**EXERCISE TEXT**
>>>

RAG deployment

Deploy a RAG model with Quantlix

This guide shows the production path for retrieval-augmented generation: connect a model, ingest documents, test retrieval, create a governed workflow, and inspect traces and audit evidence.

1. Choose the model provider

Connect the chat model you want to use for answer generation, such as Anthropic, OpenAI, Azure OpenAI, Bedrock, Groq, or Together.

2. Add an embedding provider

Add an embedding-capable provider, such as Voyage AI or another configured embedding model. Embeddings power semantic search over your documents.

3. Create a deployment

Create a Quantlix deployment for the chat model, then bind it to the provider model you want Quantlix to govern.

4. Create a knowledge base

In Dashboard → Knowledge, create a knowledge base. This is the container for sources, chunks, embeddings, and vector indexes.

5. Configure chunking and embeddings

Pick a chunking profile, embedding profile, and vector index. The default pgvector path is enough for local or early production testing.

6. Add documents or sources

Upload files, connect S3-compatible storage, or add web sources. Trigger ingestion so Quantlix can fetch, chunk, embed, and index the content.

7. Test retrieval

Use the Knowledge area or retrieval API to ask a question and confirm relevant chunks are returned before adding model generation.

8. Build the RAG workflow

Use input → retrieval → rerank → answer_with_citations → output for evidence-backed workflow responses. For full generated answers, use the RAG API or add a supported prompt-building step before a model node.

9. Add policies and budgets

Apply schema contracts, PII redaction, budget gates, and audit exports so the RAG model behaves predictably in production.

10. Run, trace, and iterate

Run a question, inspect traces, citations, retrieval quality, cost, latency, and model payloads. Add evals once you have golden questions.

Recommended workflow shape

For a simple evidence-backed RAG workflow, start with this graph and add controls as risk increases:

input
  → retrieval
  → rerank (optional)
  → answer_with_citations
  → output

This workflow returns cited evidence from retrieved chunks. If you need provider-generated prose, use the RAG API or build a prompt field that explicitly contains the retrieved context before calling a model node.

<<<

**LISTED RECORDS**
>>>

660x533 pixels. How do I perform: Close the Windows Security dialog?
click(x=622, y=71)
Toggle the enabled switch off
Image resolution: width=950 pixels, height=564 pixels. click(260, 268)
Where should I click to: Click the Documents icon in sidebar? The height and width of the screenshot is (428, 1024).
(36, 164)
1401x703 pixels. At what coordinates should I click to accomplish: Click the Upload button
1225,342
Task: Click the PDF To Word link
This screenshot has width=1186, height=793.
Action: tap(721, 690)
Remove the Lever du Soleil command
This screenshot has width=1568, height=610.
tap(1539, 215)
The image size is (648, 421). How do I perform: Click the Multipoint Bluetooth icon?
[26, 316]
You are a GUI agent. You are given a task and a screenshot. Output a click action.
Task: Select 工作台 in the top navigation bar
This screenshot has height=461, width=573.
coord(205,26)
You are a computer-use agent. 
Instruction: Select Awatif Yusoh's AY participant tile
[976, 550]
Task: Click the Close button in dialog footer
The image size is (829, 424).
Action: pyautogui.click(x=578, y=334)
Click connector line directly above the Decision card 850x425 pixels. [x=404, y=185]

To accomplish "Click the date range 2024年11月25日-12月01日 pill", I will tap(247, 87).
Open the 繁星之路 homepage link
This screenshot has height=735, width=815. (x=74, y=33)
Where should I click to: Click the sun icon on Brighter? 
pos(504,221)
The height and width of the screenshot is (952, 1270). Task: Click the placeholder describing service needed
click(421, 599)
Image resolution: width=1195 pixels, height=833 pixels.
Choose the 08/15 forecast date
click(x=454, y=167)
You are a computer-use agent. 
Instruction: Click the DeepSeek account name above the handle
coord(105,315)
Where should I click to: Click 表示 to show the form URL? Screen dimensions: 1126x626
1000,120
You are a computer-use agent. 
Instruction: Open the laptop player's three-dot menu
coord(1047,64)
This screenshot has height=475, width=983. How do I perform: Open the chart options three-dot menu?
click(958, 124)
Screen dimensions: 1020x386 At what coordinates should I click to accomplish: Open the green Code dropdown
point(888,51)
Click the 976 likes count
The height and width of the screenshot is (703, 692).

<<<

**ASSIGNMENT**
In the RAG deployment guide, where in the dashboard is a knowledge base created?

**RESPONSE AREA**
In Dashboard → Knowledge.